Wenn man sich etwas Zeit lässt und sich ein wenig umschaut, sind sehr hübsche Plätze zu finden – nicht nur bezogen auf die Strände. Auch der ein oder andere Chiringuito oder Park lassen sich so entdecken. Andernfalls ist das Binnenmeer für sein Sportangebot bekannt. Jährlich findet dort die spanische Kajakmeisterschaft statt.

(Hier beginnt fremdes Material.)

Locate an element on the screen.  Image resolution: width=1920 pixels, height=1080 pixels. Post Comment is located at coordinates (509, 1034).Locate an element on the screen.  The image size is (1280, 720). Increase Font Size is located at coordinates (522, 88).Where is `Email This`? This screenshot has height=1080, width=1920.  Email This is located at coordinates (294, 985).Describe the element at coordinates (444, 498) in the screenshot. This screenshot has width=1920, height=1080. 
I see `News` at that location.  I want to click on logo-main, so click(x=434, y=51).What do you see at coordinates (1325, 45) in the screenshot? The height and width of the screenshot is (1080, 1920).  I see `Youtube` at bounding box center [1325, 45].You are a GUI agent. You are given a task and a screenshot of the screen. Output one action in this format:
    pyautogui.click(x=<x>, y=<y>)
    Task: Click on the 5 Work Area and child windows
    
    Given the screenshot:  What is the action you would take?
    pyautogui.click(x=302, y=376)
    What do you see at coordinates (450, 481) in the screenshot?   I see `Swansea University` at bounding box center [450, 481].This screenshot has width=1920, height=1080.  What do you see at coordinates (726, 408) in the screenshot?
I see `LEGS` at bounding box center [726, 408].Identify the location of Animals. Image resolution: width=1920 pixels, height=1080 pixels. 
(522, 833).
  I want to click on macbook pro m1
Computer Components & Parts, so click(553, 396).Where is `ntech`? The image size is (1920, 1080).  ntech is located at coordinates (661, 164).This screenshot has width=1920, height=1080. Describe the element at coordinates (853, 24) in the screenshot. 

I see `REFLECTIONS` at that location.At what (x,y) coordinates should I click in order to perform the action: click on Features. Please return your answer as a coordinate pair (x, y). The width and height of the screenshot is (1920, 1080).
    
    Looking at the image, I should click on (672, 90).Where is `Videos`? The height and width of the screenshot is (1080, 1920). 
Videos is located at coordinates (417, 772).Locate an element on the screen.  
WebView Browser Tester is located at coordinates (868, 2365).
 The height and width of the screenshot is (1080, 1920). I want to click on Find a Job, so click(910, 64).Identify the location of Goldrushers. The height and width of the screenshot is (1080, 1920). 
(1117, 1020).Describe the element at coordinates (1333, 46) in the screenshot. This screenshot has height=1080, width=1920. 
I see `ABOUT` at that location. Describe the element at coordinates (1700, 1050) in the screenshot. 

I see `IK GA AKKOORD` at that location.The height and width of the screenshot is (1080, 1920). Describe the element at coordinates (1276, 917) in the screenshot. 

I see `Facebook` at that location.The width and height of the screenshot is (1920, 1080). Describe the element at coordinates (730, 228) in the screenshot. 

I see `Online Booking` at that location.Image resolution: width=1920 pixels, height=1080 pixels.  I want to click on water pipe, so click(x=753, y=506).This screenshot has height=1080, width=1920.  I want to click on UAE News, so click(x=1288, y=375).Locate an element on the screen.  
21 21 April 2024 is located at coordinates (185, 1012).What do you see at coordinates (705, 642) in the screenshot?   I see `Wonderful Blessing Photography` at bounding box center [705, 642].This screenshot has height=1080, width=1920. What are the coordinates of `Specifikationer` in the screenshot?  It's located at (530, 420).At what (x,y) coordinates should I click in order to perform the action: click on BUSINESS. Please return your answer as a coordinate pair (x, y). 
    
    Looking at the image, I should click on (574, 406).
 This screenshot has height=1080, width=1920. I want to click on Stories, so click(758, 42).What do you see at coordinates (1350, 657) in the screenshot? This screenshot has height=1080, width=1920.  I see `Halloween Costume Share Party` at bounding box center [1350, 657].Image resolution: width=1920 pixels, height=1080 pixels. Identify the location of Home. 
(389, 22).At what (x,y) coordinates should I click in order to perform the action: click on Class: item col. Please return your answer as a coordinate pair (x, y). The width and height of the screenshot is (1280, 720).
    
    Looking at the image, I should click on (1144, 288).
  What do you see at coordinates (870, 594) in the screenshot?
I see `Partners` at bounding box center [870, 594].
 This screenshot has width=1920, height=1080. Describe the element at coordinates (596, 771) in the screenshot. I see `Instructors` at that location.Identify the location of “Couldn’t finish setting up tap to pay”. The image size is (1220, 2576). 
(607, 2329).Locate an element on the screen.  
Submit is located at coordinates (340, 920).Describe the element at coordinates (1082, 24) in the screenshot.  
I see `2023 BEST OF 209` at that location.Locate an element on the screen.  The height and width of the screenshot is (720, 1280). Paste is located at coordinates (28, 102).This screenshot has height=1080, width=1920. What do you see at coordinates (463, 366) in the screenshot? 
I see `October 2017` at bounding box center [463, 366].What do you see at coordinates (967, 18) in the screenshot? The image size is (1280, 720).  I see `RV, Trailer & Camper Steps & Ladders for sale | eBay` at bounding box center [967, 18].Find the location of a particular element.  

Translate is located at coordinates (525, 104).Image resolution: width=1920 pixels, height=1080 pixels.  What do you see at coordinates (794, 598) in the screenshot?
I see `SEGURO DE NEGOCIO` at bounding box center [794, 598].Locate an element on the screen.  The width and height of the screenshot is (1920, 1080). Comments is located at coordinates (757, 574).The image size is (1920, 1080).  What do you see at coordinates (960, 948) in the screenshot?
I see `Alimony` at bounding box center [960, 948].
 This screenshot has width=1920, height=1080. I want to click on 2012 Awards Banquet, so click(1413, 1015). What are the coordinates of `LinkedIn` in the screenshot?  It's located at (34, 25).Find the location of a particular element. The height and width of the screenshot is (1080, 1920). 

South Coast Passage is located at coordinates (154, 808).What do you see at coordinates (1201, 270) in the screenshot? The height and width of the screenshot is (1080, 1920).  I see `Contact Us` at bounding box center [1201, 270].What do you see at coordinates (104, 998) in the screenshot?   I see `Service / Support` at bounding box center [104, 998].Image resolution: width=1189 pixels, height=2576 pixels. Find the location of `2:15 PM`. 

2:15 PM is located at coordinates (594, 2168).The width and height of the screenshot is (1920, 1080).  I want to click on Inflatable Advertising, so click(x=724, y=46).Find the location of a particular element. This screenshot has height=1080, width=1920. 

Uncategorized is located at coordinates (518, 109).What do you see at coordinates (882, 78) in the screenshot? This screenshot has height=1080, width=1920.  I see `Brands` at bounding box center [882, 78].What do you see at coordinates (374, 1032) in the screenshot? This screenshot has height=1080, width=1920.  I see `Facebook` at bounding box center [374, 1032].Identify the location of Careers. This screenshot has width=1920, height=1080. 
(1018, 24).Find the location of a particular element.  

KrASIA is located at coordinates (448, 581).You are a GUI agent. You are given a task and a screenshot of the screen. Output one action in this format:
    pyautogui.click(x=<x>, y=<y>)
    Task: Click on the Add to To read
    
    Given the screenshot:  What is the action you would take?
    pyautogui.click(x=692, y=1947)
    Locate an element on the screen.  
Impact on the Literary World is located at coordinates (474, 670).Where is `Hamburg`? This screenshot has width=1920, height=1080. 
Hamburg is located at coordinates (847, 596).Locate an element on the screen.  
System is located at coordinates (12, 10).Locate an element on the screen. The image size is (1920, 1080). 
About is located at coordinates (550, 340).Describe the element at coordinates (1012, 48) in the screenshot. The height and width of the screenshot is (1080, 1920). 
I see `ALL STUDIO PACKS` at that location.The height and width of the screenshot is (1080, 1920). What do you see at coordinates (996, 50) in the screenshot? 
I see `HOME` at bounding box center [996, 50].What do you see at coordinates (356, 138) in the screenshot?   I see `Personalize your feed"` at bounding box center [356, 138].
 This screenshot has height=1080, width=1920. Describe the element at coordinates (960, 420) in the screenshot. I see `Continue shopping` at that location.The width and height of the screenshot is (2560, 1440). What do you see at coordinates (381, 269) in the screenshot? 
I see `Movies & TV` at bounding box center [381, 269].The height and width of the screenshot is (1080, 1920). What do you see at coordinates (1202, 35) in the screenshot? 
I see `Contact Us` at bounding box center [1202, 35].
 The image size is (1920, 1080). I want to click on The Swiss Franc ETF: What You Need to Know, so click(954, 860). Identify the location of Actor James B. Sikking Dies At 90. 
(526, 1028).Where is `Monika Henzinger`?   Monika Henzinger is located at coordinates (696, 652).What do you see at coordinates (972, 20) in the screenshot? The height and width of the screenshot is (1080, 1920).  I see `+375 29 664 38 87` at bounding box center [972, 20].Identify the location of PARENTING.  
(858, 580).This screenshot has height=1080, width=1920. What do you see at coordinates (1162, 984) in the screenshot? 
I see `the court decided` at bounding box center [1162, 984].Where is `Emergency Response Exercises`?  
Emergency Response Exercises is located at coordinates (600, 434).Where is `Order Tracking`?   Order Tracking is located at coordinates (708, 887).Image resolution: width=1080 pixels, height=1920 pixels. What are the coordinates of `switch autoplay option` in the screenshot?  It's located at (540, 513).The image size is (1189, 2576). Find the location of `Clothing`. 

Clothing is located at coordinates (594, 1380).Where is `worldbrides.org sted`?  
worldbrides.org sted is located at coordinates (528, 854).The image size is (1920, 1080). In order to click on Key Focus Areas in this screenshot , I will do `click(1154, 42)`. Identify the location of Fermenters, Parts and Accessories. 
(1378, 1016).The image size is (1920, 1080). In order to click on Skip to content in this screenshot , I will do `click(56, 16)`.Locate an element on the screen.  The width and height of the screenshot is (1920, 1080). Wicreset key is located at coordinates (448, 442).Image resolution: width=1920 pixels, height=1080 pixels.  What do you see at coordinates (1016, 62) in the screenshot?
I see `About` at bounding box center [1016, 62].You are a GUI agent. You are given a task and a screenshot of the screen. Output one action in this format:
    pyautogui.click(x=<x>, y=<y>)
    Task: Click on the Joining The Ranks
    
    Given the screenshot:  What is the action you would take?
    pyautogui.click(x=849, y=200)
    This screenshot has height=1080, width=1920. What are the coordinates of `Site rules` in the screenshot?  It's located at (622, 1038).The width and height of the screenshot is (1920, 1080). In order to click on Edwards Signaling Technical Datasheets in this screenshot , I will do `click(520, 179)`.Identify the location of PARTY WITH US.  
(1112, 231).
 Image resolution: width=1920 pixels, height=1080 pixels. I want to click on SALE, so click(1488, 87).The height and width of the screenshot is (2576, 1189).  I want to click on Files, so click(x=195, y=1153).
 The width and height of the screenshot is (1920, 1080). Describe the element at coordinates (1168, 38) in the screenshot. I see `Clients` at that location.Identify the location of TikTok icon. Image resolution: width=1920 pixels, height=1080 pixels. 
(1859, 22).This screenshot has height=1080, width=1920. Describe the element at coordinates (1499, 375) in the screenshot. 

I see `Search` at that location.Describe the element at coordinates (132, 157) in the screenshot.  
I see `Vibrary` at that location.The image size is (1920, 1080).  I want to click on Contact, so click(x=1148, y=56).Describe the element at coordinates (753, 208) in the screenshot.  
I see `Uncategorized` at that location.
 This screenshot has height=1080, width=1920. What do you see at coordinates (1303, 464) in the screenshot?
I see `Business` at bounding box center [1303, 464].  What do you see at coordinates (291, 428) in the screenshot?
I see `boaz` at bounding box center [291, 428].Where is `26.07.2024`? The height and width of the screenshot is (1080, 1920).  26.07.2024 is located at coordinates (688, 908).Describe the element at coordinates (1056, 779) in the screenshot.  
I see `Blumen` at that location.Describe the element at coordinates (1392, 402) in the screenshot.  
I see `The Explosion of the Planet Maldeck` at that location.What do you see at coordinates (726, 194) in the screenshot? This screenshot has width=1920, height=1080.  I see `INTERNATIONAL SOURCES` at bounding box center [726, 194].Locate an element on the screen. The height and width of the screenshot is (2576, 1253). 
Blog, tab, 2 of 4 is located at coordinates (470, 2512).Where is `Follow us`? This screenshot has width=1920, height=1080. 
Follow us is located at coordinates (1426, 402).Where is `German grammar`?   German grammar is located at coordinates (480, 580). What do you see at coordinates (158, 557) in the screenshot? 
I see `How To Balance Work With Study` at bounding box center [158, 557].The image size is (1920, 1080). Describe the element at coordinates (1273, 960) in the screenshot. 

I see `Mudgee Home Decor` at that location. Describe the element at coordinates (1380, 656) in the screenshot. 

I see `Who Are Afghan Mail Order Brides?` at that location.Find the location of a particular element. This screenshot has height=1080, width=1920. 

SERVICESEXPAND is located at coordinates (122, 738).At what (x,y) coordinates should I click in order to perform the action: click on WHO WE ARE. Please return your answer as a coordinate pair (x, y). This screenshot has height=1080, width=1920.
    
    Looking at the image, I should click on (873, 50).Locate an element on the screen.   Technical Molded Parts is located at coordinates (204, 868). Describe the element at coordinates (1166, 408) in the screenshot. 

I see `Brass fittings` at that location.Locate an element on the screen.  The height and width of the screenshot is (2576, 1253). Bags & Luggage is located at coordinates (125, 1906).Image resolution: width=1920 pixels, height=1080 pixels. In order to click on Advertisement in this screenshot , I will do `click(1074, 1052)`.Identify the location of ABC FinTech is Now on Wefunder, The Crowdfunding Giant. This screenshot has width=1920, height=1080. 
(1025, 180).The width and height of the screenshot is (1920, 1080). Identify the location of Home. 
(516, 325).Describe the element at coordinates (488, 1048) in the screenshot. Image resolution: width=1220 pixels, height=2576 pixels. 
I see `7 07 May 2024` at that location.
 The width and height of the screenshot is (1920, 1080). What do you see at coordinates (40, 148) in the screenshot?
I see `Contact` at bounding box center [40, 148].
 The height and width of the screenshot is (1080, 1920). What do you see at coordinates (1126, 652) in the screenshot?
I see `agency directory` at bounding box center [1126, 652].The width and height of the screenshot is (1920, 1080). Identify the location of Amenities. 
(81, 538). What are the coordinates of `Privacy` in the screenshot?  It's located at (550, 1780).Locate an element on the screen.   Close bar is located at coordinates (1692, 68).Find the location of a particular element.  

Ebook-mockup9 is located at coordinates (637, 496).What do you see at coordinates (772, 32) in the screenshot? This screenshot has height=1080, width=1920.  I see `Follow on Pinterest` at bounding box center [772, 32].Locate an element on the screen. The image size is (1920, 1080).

Auf der Salzlagune können Besucher
so gut wie jede Art von Wassersport treiben. Das Angebot geht von Wind- über Kitesurfen bis hin zu Segeln. Maribel Cano sagt dazu mit Hinblick auf die Wasserqualität: „Das Geschäft ist nur bedingt besser geworden durch die guten Umweltbedingungen. Andere Faktoren wie die Inflation bremsen die Kunden.“Ihre Kurse, um Windsurfen zu lernen, waren im Juni und Juli mäßig, im August dafür sehr gut besucht. Die Anmeldungen
für September hielten sich auch in Grenzen. Insgesamt sei das Jahr komisch gewesen, schlechter als 2021. Das führt Cano darauf zurück, dass Spanier eher ins Ausland oder andere Teile Spaniens gefahren sind. Obwohl das Mar Menor viel zu bieten hat und sich für einen Besuch lohnt. Mit seiner Fläche von 170 Quadratkilometern ist die Lagune sehr vielfältig. Abgesehen davon, dass das Mittelmeer eben auch nicht weit ist.